Jatengvox.com – Dalam dunia pendidikan Indonesia, persoalan kesejahteraan guru menjadi sorotan penting yang kini tengah diperjuangkan oleh Anggota DPR, Gamal Albinsaid.
Gamal, seorang dokter sekaligus inovator sosial, mengungkapkan bahwa kesejahteraan tenaga pendidik, khususnya guru honorer, masih berada di bawah standar yang memadai.
Menurutnya, kualitas pendidikan yang baik tidak mungkin tercapai tanpa adanya peningkatan kesejahteraan guru.

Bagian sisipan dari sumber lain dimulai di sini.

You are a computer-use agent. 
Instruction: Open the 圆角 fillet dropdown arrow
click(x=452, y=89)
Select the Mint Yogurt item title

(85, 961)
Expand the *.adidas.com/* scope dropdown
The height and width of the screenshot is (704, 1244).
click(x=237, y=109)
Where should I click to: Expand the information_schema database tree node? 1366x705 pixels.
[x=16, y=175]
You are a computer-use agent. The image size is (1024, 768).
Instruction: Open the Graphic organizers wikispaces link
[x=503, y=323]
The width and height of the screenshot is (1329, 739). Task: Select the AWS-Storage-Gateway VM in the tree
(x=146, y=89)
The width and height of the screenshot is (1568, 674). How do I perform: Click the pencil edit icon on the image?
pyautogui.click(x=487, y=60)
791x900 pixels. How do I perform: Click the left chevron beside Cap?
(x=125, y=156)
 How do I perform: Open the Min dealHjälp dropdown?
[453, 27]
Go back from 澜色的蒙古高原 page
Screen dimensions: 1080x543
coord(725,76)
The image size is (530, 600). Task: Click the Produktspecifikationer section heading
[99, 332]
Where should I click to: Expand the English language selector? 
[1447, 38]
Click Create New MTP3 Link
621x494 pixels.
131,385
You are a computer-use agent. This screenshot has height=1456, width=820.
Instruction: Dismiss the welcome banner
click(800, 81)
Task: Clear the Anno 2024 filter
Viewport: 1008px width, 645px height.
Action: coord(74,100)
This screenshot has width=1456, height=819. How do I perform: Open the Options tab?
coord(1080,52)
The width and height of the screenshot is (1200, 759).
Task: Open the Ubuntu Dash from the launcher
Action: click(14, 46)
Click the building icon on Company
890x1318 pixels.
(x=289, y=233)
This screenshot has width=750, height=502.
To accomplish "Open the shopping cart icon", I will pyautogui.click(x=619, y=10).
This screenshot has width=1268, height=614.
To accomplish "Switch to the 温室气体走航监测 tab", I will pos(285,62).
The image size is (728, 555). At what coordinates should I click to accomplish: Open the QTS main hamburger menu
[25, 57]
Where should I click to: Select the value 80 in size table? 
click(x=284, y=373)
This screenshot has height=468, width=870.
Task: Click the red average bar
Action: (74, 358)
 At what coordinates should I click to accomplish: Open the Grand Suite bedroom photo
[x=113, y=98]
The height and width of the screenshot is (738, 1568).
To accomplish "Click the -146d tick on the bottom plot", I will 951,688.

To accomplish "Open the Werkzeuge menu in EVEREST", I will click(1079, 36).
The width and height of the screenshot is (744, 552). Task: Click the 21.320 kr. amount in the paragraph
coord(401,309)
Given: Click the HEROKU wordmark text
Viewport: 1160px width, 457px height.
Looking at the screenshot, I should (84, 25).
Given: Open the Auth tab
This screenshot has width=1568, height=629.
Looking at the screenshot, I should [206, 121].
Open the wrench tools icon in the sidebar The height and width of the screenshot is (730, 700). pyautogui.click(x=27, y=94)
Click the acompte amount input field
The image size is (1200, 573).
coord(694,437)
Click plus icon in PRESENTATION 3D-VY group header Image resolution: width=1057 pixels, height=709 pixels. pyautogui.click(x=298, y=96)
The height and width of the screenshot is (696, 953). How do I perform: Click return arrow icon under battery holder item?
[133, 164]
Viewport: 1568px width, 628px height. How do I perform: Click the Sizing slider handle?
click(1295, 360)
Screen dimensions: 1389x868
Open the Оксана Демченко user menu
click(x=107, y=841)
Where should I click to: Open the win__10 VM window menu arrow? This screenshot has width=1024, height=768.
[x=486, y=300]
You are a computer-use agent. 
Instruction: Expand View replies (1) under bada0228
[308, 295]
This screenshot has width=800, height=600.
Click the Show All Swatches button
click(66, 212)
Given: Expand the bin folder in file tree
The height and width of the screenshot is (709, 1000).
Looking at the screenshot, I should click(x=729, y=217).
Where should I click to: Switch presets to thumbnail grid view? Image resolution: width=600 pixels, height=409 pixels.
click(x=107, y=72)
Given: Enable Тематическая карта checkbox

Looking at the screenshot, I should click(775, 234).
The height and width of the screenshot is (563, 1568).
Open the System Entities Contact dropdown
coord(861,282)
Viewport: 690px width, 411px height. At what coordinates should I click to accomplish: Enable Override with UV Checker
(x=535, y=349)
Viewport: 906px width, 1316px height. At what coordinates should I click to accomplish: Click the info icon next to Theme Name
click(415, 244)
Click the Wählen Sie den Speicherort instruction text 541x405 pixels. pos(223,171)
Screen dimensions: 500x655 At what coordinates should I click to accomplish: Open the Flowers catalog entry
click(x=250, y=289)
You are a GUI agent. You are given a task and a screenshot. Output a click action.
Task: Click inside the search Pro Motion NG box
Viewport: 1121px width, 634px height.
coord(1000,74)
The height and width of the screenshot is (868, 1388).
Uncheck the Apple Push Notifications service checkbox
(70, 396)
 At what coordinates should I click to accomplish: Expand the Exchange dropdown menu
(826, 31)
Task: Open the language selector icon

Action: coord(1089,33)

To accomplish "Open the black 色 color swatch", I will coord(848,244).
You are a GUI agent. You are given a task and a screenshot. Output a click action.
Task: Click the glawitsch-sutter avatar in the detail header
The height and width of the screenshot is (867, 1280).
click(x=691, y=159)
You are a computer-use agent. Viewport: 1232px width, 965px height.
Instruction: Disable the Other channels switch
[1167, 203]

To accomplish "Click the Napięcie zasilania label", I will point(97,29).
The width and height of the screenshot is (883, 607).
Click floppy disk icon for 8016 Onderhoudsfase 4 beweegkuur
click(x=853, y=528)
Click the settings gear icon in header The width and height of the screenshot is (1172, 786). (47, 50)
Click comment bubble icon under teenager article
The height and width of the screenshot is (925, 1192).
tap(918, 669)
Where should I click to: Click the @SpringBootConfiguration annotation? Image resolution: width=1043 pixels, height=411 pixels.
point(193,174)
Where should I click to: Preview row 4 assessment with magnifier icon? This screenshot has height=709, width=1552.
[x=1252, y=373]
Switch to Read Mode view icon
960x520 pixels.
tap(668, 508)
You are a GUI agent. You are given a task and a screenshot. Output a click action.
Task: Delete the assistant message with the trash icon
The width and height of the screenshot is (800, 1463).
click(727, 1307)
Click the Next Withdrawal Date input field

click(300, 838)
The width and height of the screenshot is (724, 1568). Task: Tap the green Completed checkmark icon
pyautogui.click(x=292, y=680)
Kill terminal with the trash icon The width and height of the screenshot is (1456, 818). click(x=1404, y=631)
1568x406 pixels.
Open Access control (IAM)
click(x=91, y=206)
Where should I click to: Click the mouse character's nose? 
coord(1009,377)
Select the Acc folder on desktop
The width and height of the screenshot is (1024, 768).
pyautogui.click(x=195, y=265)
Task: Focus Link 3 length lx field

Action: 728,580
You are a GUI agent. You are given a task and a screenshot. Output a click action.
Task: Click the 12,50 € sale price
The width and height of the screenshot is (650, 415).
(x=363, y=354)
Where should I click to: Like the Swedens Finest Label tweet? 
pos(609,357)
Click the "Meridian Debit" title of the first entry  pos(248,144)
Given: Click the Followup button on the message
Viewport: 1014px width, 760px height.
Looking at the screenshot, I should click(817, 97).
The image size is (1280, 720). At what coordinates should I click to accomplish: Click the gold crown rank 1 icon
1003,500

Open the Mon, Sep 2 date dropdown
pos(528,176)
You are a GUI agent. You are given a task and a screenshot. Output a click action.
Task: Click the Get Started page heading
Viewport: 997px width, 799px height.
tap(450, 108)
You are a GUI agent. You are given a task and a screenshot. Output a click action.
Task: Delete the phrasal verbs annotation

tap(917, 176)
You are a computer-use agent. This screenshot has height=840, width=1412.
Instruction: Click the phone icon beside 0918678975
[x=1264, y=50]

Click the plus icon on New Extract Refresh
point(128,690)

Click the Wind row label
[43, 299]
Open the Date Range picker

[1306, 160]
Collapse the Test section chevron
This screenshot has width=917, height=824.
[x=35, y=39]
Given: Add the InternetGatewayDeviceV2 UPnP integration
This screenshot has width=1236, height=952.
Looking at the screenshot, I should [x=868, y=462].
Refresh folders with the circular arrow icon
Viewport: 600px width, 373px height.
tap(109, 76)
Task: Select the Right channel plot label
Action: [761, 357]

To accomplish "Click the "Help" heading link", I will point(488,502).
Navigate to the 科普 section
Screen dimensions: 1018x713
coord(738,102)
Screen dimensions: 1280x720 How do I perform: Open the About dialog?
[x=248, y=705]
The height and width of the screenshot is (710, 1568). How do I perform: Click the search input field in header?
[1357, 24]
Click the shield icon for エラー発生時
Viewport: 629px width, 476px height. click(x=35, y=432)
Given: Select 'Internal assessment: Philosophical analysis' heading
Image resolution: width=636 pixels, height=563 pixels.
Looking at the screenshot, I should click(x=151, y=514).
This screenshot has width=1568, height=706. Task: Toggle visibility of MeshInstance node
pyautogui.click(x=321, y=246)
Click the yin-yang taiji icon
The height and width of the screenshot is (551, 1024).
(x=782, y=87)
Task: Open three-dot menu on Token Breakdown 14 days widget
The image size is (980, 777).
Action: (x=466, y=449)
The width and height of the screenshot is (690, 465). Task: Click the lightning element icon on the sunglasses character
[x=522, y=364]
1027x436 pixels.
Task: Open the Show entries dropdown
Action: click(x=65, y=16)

Dalam pernyataannya, ia menyoroti kondisi ekonomi para guru yang sering kali diabaikan oleh banyak pihak.
“Saya betul-betul mempelajari masalah pendidikan di Indonesia dan apa solusi yang bisa kami hadirkan untuk pemerintah,” ujar Gamal pada Jumat (18/10/2024).
Ia menambahkan, kesejahteraan guru menjadi salah satu perhatian utamanya mengingat peran penting mereka dalam mencerdaskan anak bangsa.
Namun, kenyataannya, banyak guru, terutama yang berstatus honorer, masih menerima penghasilan yang jauh dari layak.
Gamal kemudian membandingkan upah guru di Indonesia dengan beberapa negara ASEAN. Dari data yang ia paparkan, Indonesia berada di peringkat terendah dengan rata-rata penghasilan Rp 2,4 juta untuk guru, sementara Malaysia mencatat Rp 5,54 juta, Filipina Rp 6,97 juta, Thailand Rp 9,52 juta, dan Singapura Rp 11,93 juta.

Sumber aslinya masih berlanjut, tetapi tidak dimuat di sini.